(MATERIAL SUPPLIED)
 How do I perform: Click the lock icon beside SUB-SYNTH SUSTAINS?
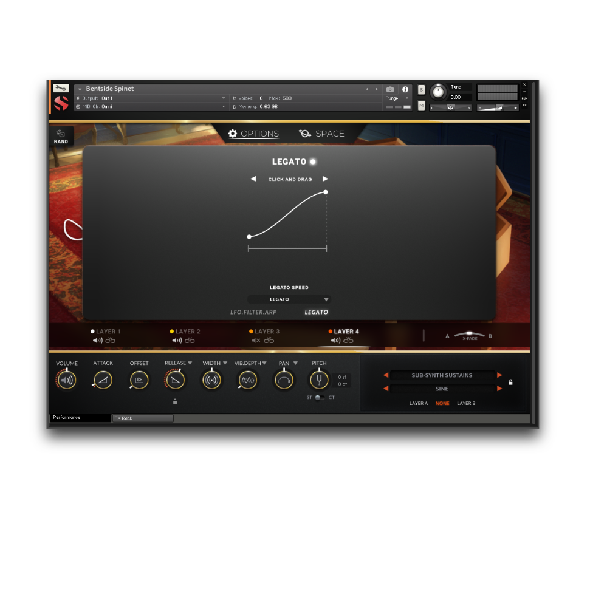click(510, 383)
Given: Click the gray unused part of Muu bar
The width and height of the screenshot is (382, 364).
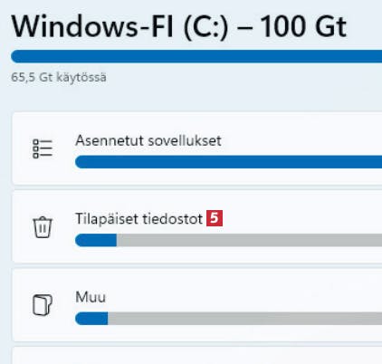Looking at the screenshot, I should [244, 319].
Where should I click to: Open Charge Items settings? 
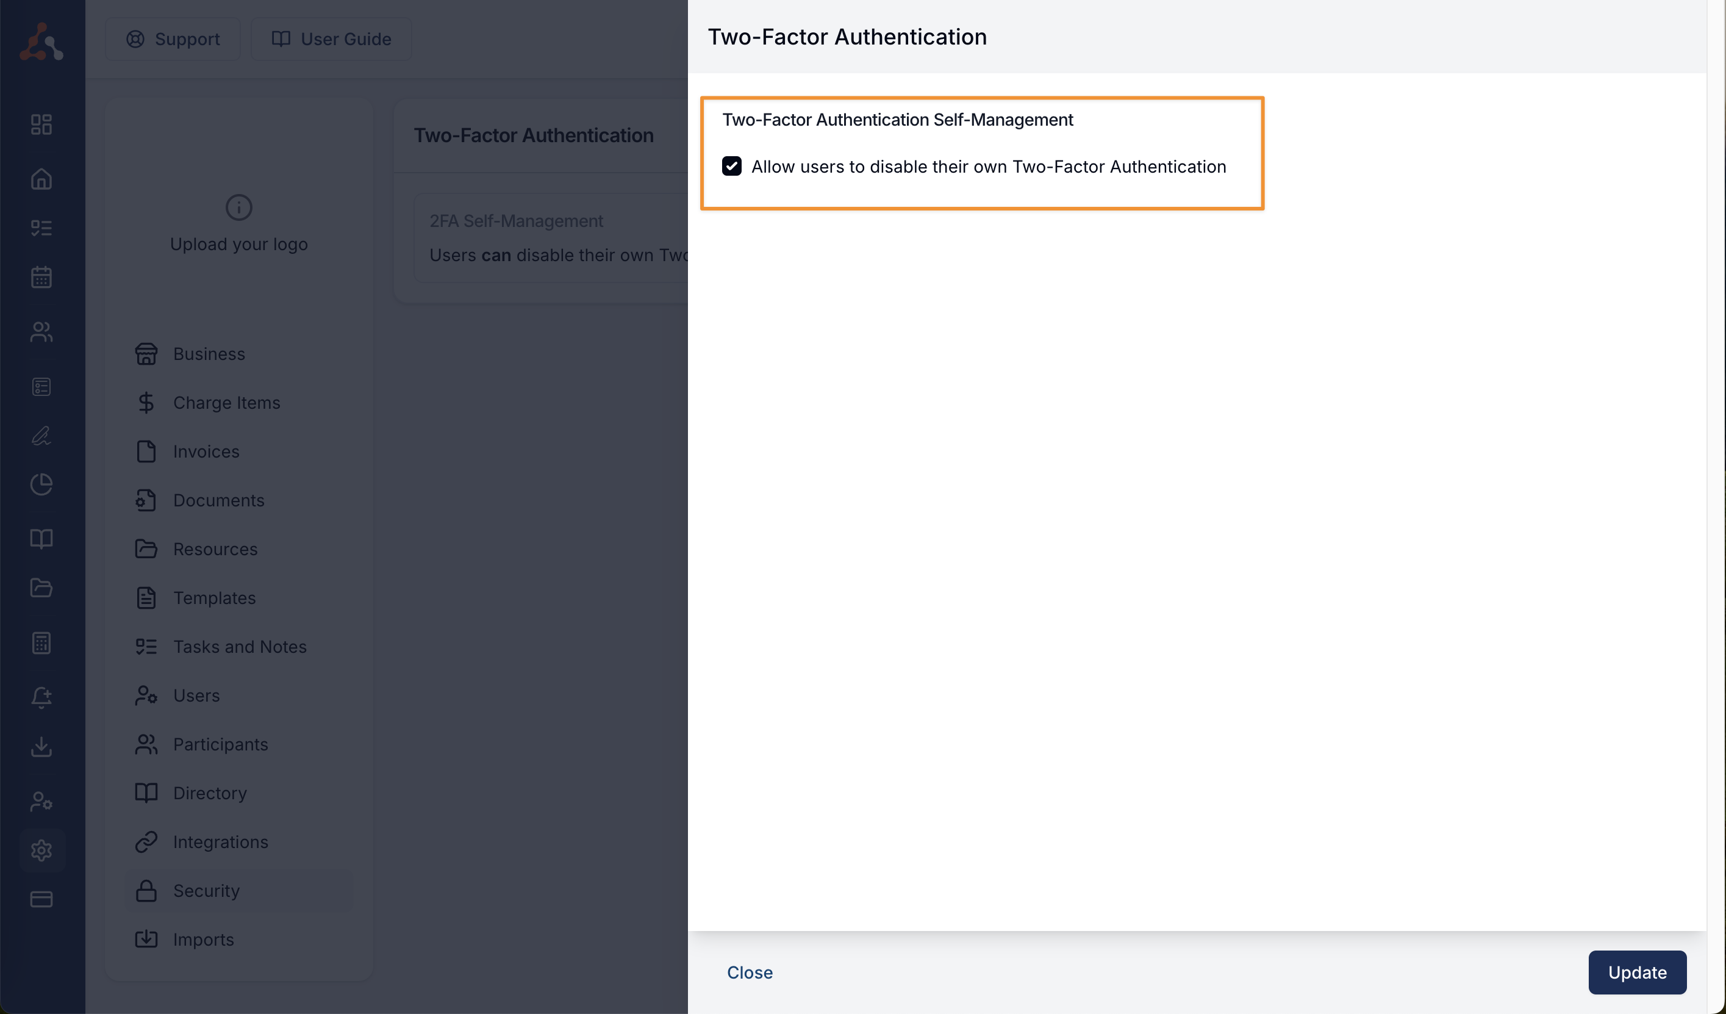226,402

(YOUR OBJECTIVE) Write out every line of the material above word for word, leaving out the pictures.

(IN RESPONSE)
 How do I perform: Click the lock icon beside SUB-SYNTH SUSTAINS?
click(510, 383)
Given: Click the gray unused part of Muu bar
The width and height of the screenshot is (382, 364).
Looking at the screenshot, I should [244, 319].
Where should I click to: Open Charge Items settings? 
226,402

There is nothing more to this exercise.